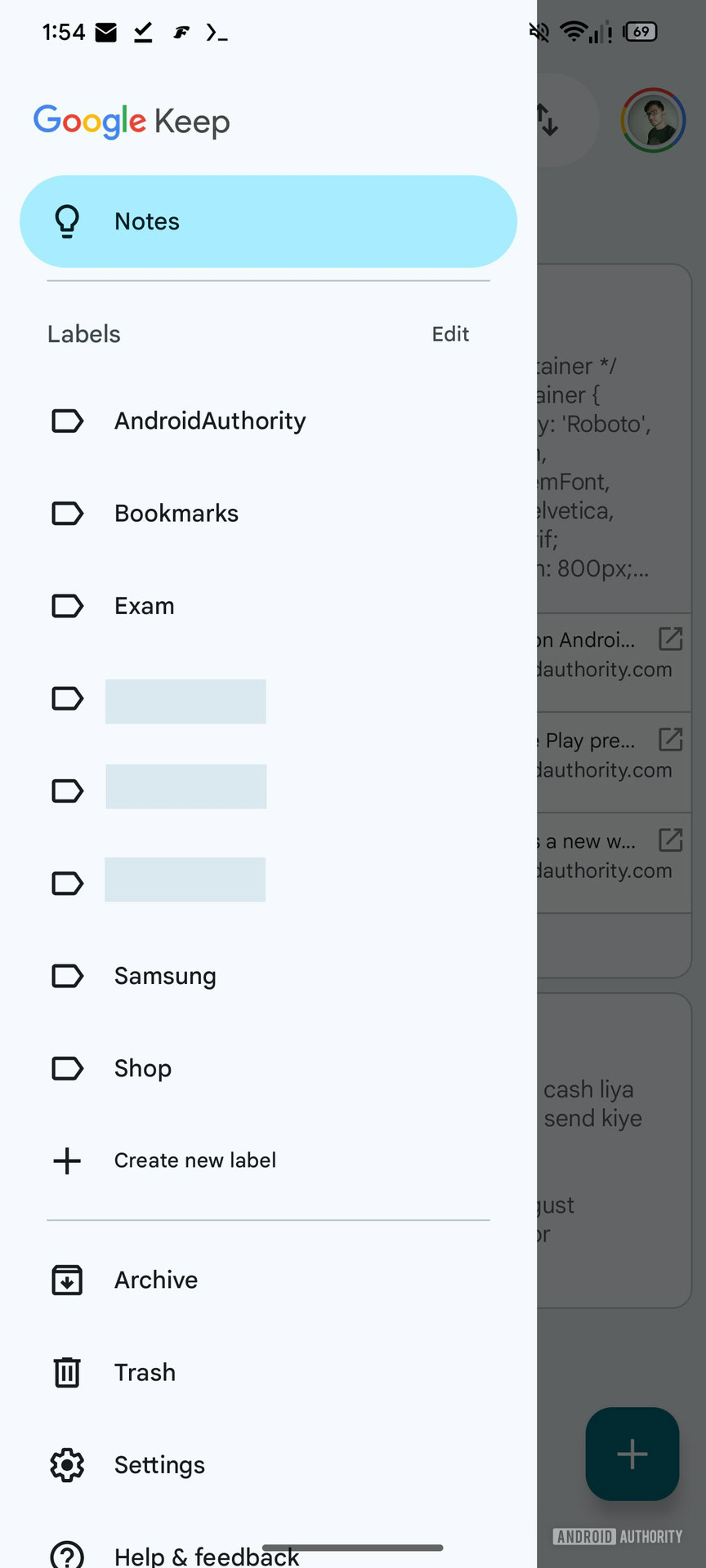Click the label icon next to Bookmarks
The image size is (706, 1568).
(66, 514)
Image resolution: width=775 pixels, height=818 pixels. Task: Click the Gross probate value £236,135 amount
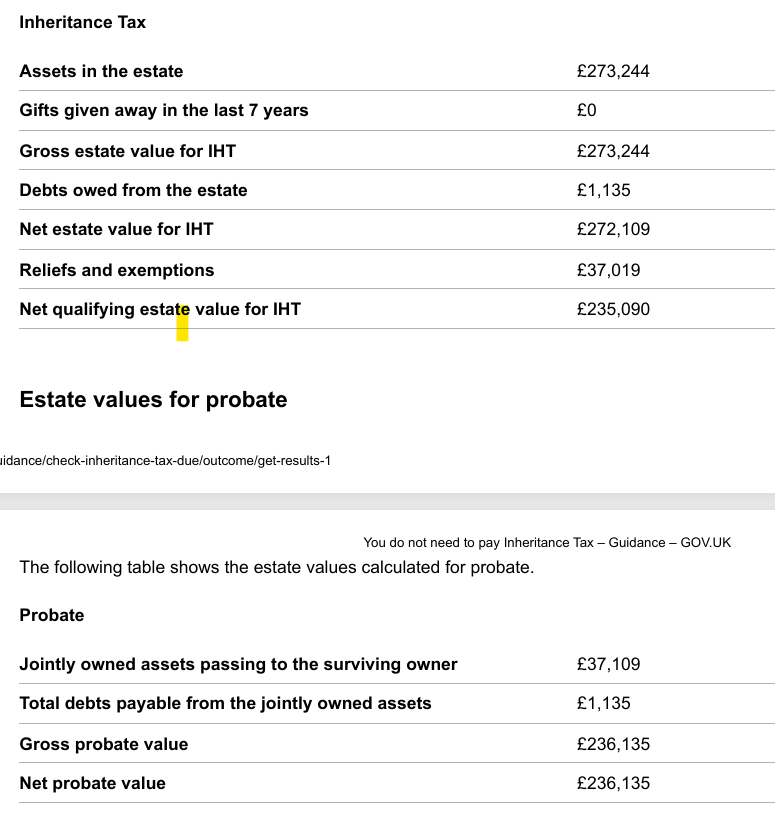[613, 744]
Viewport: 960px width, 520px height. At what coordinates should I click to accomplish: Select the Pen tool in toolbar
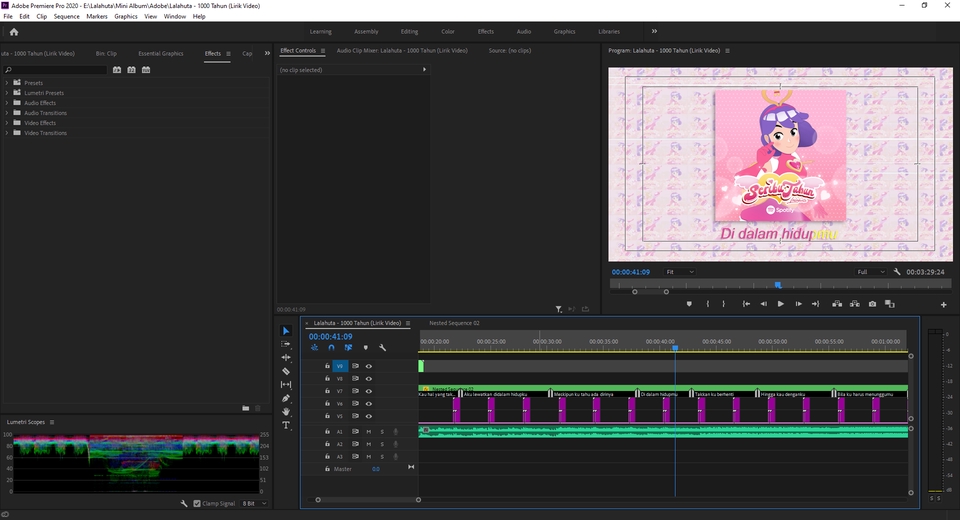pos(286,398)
==
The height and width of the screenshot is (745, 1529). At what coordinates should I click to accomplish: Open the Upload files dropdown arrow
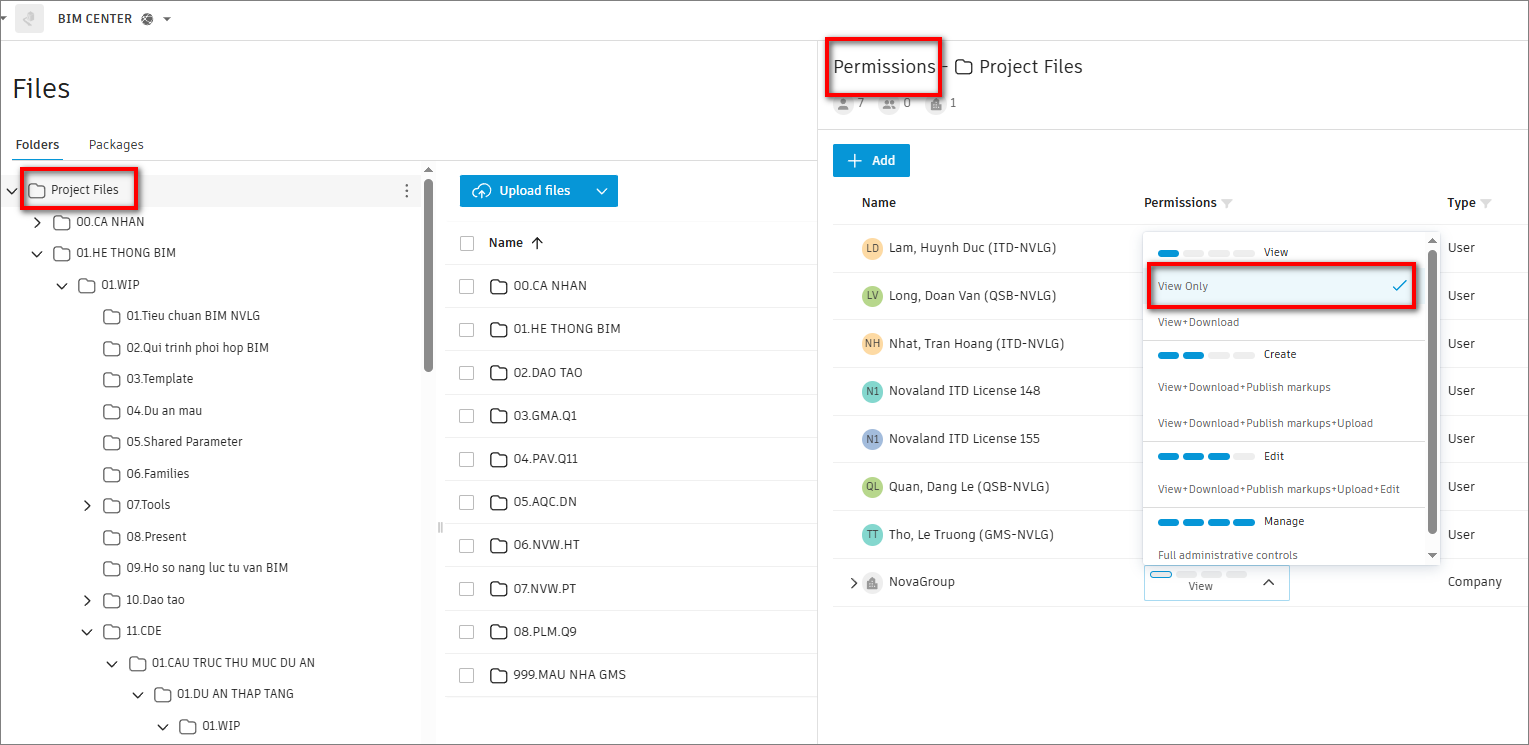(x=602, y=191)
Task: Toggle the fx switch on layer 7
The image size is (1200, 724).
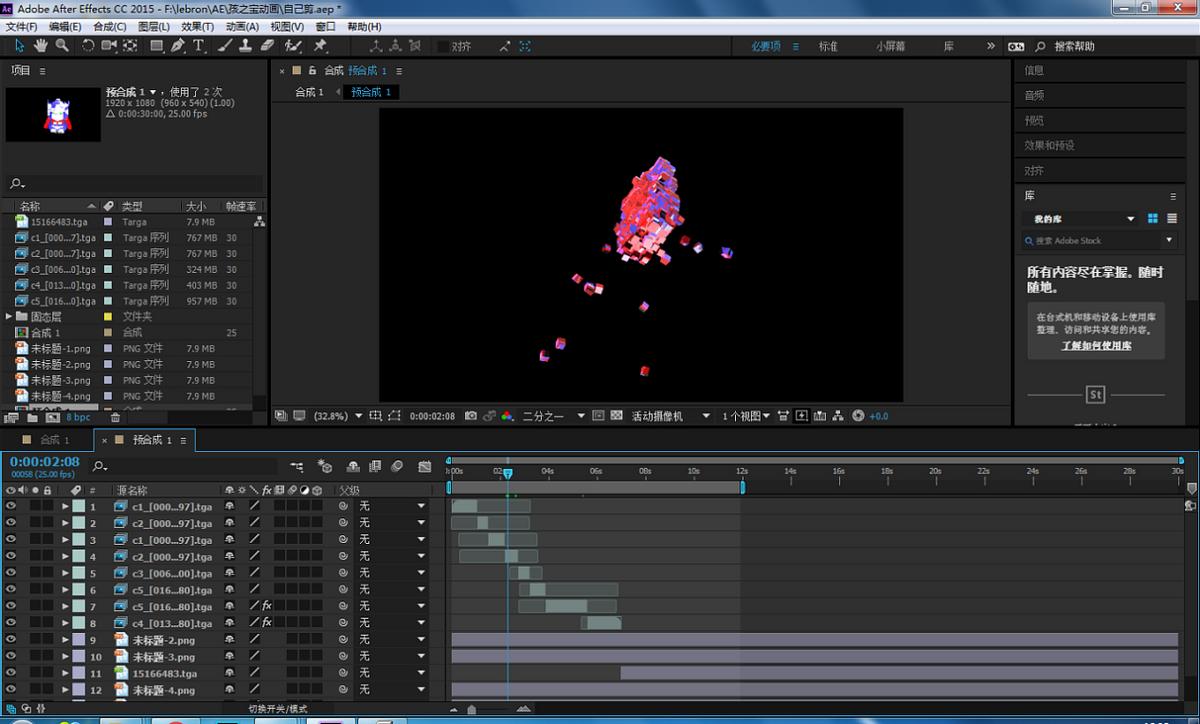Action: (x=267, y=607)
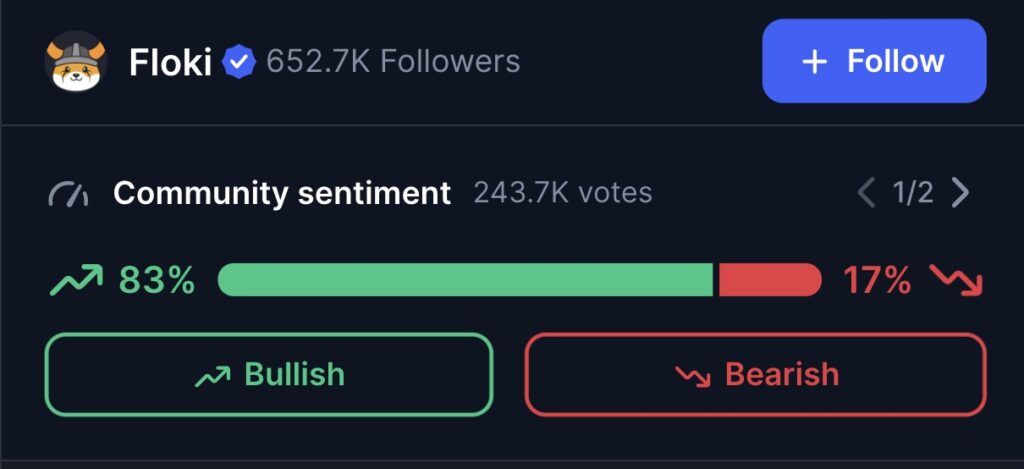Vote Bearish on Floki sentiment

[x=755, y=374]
==
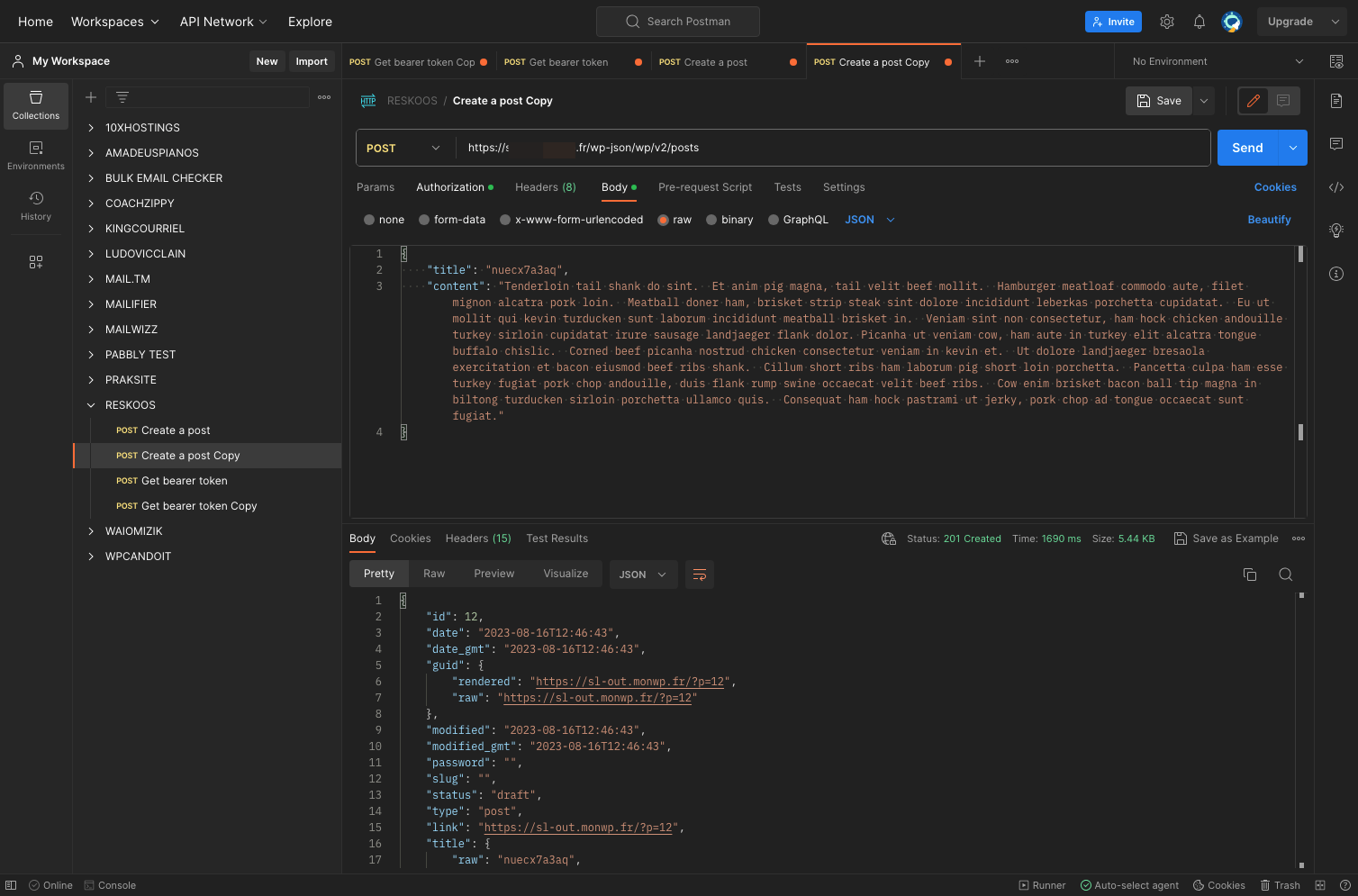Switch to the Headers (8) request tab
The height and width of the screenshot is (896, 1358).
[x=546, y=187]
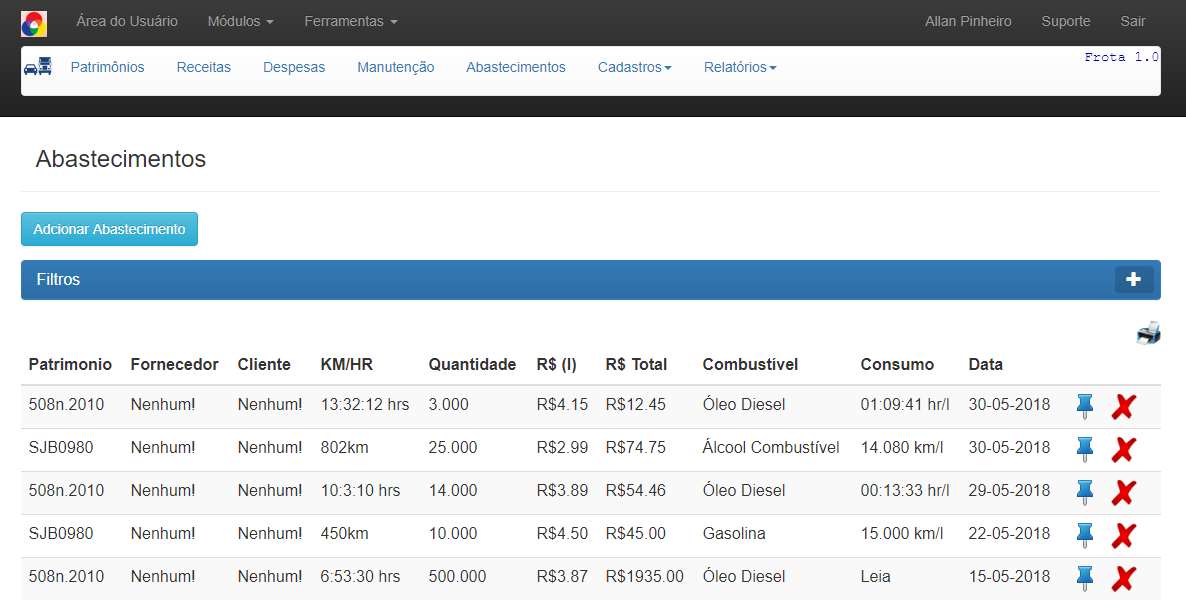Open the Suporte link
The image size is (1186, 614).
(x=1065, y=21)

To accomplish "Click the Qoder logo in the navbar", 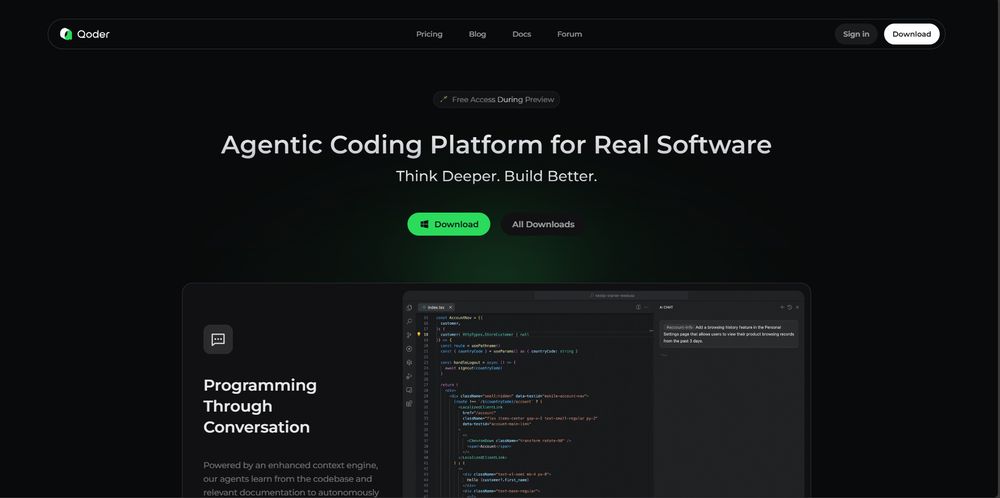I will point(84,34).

HOW TO COMPLETE THIS TASK:
Within the listing above, extract exactly the lines that run from the one containing "The height and width of the screenshot is (745, 1529)." through the one containing "Task: Toggle the fx switch on layer 7", excluding any pictures.

RESULT:
The height and width of the screenshot is (745, 1529). At what coordinates should I click to accomplish: Open the Upload files dropdown arrow
(x=602, y=191)
Task: Toggle the fx switch on layer 7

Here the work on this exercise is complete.